Molto atteso e seguito l’ intervento del professor Claudio Vercelli docente di storia contemporanea presso Università Cattolica di Milano con la sua Lectio Magistralis. Presenti anche una rappresentanza delle Scuole Livornesi, I.C. Bartolena , Scuola Secondaria di Primo Grado, con una esibizione musicale e riflessioni degli studenti della Scuola Secondaria di Primo Grado G.Bartolena e proiezione di parte del documentario “La questione ebraica: il fascismo e gli ebrei”.
Il ricordo delle vittime dell’Olocausto
Durante questa giornata sono stati ricordati i 15 milioni di vittime dell’Olocausto, uomini , donne bambini rinchiusi e uccisi nei campi di sterminio nazisti prima e durante la Seconda Guerra Mondiale. Di questi, sei milioni di persone appartenevano al popolo ebraico, e il loro genocidio viene ricordato con il nome Shoah.
Il genocidio
L’Olocausto e la Shoah sono stati dei genocidi, perpetrati con metodi scientifici, messi in atto dalla Germania nazista, fino al 27 gennaio del 1945, giorno in cui i carri armati dell’esercito sovietico entrarono nel campo di concentramento di Auschwitz in Polonia.

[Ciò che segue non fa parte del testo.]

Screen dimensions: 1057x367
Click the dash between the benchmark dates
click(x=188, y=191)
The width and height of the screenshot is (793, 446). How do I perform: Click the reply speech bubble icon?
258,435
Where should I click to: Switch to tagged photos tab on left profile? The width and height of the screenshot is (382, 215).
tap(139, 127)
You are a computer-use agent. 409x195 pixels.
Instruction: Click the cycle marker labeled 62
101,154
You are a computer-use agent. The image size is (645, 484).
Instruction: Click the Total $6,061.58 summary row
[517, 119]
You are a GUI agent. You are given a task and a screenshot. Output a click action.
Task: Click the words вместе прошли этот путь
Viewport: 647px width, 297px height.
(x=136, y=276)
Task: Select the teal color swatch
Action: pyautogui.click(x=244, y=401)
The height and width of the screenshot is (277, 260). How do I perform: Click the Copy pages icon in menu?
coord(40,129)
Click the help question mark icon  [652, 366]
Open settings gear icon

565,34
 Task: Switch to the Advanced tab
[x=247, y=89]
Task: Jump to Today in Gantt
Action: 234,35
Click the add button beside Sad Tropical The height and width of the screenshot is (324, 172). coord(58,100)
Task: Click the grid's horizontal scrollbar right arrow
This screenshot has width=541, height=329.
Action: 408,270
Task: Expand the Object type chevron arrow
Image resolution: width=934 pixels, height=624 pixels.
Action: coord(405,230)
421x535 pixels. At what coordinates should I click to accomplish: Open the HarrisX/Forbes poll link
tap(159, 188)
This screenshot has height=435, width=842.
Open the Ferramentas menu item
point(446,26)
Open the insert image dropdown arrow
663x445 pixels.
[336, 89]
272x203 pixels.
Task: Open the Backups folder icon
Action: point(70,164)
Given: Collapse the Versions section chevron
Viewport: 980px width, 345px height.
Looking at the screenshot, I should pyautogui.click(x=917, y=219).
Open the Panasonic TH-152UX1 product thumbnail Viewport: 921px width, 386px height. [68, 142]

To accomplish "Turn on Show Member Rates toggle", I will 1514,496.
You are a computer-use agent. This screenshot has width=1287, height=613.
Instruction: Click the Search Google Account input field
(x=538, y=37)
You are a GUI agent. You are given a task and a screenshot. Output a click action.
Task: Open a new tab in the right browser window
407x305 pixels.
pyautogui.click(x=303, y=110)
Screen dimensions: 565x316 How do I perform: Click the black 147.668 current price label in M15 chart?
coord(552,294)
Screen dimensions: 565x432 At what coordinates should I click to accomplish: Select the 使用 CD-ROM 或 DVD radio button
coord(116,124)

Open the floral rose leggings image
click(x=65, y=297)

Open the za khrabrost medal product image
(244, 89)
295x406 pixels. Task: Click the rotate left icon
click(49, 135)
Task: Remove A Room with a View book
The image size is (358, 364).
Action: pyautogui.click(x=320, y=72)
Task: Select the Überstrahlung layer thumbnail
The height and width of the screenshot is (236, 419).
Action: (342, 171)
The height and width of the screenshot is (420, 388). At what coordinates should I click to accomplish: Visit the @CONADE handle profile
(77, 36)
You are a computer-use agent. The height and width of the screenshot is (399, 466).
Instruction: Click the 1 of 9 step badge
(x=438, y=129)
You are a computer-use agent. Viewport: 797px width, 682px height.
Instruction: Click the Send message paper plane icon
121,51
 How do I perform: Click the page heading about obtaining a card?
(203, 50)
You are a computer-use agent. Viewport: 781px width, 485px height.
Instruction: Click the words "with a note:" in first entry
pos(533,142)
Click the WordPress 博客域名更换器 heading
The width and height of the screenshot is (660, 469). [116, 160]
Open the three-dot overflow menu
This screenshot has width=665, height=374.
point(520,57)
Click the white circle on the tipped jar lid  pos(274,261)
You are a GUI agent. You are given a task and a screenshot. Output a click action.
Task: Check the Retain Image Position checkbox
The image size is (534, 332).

Da quella data, questo campo di sterminio è diventato il luogo simbolo di questa pagina oscura della storia dell’umanità, ma anche di chi è stato internato solo perchè ebreo, zingaro, omosessuale ,testimone di Geova o anche perchè si trattava di una persona con idee politiche diverse.
Il riconoscimento ufficiale
Il Giorno della Memoria è stato riconosciuto in via ufficiale da una risoluzione dell’Assemblea dell Nazioni Unite il primo novembre del 2005. Ogni anno, in ricordo delle vittime, delegazioni provenienti da tutto il mondo partecipano alla commemorazione organizzata all’interno del campo di Auschwitz e negli altri campi di concentramento dell’Europa Centrale, oltre che in altre parti del mondo.